#### Excerpt
——

Question 4: First non-zero coefficient variable in LASSO?

Run LASSO on the training data.

# all the factor variables
xfactors<- model.matrix(Exited ~ Geography + Gender + HasCrCard + IsActiveMember , data = bank.train)

# remove intercept
xfactors<-xfactors[,-1]

# all continuous variables
x<-as.matrix(data.frame(bank.train$CreditScore, bank.train$Age, bank.train$Tenure, bank.train$Balance, bank.train$NumOfProducts, bank.train$EstimatedSalary, xfactors))

lasso_bank <- glmnet(x, y=as.factor(bank.train$Exited), alpha = 1, family = "binomial", nlambda = 100)

par(mai=c(.9,.8,.8,.8))
par(mfrow=c(1,1))
plot(lasso_bank, xvar="lambda", label = TRUE, )

What is the first variable that has a non-zero coefficient as the penalty weight is gradually decreased?

dimnames(x)[2] # Age

## [[1]]
##  [1] "bank.train.CreditScore"     "bank.train.Age"            
##  [3] "bank.train.Tenure"          "bank.train.Balance"        
##  [5] "bank.train.NumOfProducts"   "bank.train.EstimatedSalary"
##  [7] "GeographyGermany"           "GeographySpain"            
##  [9] "GenderMale"                 "HasCrCard"                 
## [11] "IsActiveMember"

## First non-zero coefficient variable:  bank.train.Age  or Age

Question 5: Number of non-zero coefficients in Model

Use cross-validation to tune the penalty weight.

set.seed(19103)
lasso_cv <- cv.glmnet(x, y=bank.train$Exited, family = "binomial", type.measure = "deviance")
plot(lasso_cv)

How many non-zero coefficients (excluding the intercept) are there in this model?

## Number of non-zero Coefficients:  9

Question 6: What’s the OOS R2 for the LASSO model?

What’s the OOS R2 for the LASSO model?

Provide your answer with two decimals separated by a dot, not a comma (e.g. 0.12).

cv.glmnet() does k-fold cross-validation for glmnet. Default is nfolds = 10.

## OOS R-Squared:  0.15

Alt: We start by transforming the holdout:

# all the factor variables
xfactors<- model.matrix(Exited ~ Geography + Gender + HasCrCard + IsActiveMember , data = bank.holdout)

——

#### Material shown
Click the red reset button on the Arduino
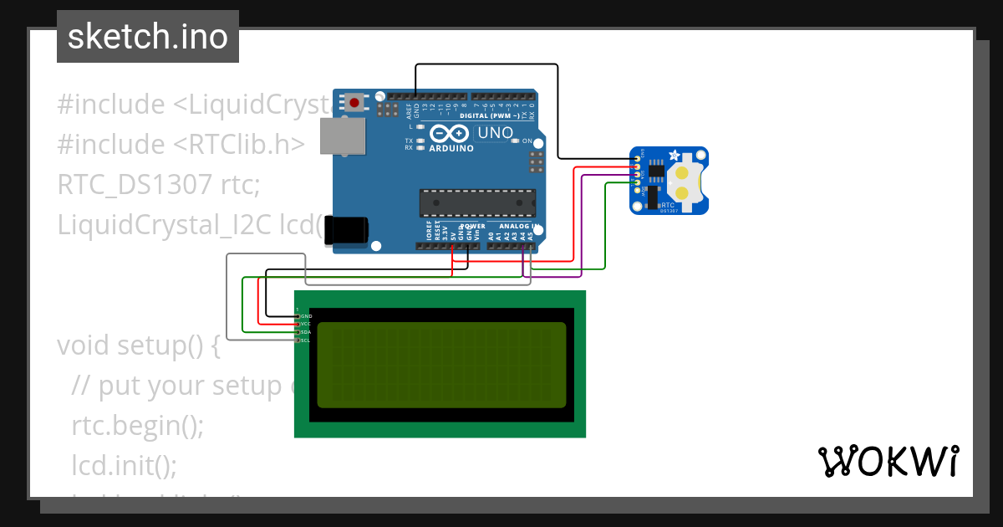click(x=355, y=103)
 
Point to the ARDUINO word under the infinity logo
click(x=451, y=148)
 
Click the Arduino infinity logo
click(x=451, y=134)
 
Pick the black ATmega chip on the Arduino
click(x=477, y=202)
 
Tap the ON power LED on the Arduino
click(x=527, y=141)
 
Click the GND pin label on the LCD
click(x=306, y=316)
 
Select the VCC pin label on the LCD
click(x=306, y=324)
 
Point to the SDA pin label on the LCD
click(x=306, y=332)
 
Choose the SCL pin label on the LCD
click(x=306, y=340)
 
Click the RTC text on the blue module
click(x=668, y=204)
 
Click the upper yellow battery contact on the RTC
click(x=683, y=174)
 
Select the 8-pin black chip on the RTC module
click(x=658, y=171)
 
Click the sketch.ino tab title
click(x=148, y=37)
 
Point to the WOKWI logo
click(x=888, y=461)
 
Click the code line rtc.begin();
click(x=138, y=425)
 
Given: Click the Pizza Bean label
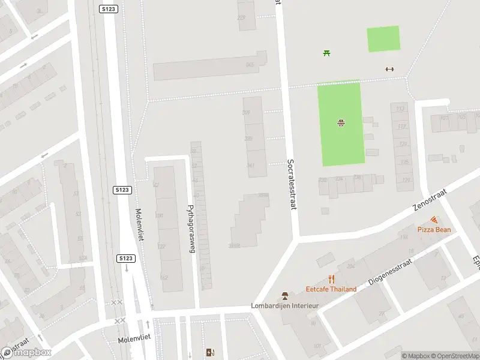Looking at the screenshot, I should (434, 230).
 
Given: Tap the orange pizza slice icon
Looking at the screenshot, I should (434, 220).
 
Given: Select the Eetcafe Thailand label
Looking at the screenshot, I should (331, 289).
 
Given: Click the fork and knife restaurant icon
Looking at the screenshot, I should (331, 279).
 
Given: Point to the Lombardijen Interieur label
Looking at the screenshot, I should (284, 306).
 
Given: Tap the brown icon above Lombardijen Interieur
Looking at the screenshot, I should (285, 296).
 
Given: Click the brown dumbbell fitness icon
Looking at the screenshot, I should (389, 69).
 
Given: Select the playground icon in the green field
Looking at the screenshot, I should (341, 123).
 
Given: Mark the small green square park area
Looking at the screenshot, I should (383, 38).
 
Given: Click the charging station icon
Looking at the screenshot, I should (209, 352).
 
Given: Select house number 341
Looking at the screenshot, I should (250, 166).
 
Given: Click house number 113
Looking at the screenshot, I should (400, 109).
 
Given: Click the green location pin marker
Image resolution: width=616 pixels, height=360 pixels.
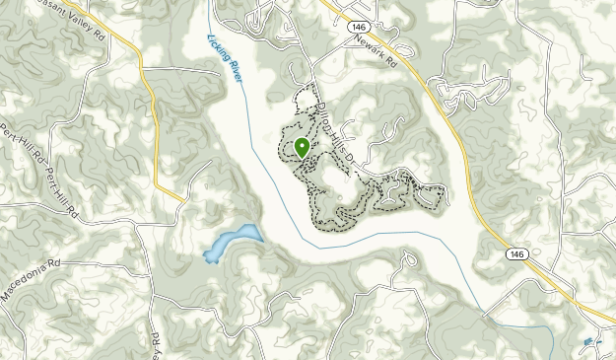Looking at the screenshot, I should coord(302,148).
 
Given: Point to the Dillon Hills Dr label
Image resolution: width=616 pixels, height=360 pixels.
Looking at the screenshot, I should coord(331,137).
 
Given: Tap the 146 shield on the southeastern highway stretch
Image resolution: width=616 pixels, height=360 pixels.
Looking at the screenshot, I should coord(516,254).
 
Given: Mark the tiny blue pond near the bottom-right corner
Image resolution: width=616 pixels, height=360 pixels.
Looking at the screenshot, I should coord(588,342).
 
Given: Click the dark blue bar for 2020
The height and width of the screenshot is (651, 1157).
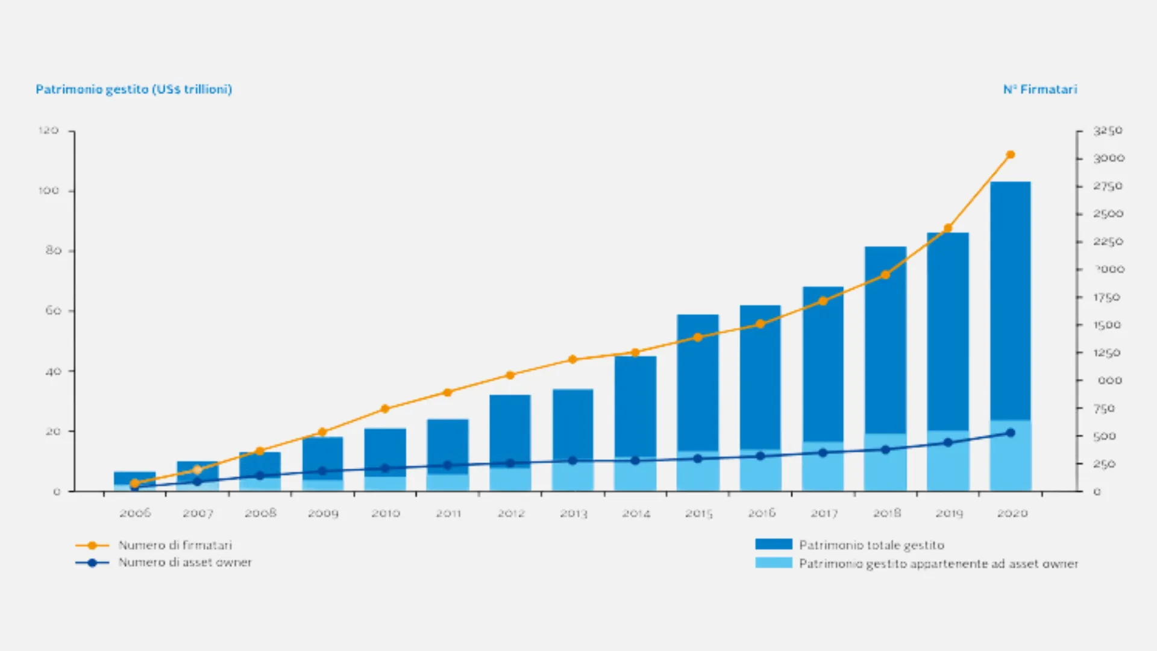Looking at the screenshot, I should coord(1010,301).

——

#### Stated problem
Repeat, word for word, the stretch of the LASSO excerpt that begins at "# all continuous" and stops after "par(mai=c(.9,.8,.8,.8))".

#### Answer in full
# all continuous variables
x<-as.matrix(data.frame(bank.train$CreditScore, bank.train$Age, bank.train$Tenure, bank.train$Balance, bank.train$NumOfProducts, bank.train$EstimatedSalary, xfactors))

lasso_bank <- glmnet(x, y=as.factor(bank.train$Exited), alpha = 1, family = "binomial", nlambda = 100)

par(mai=c(.9,.8,.8,.8))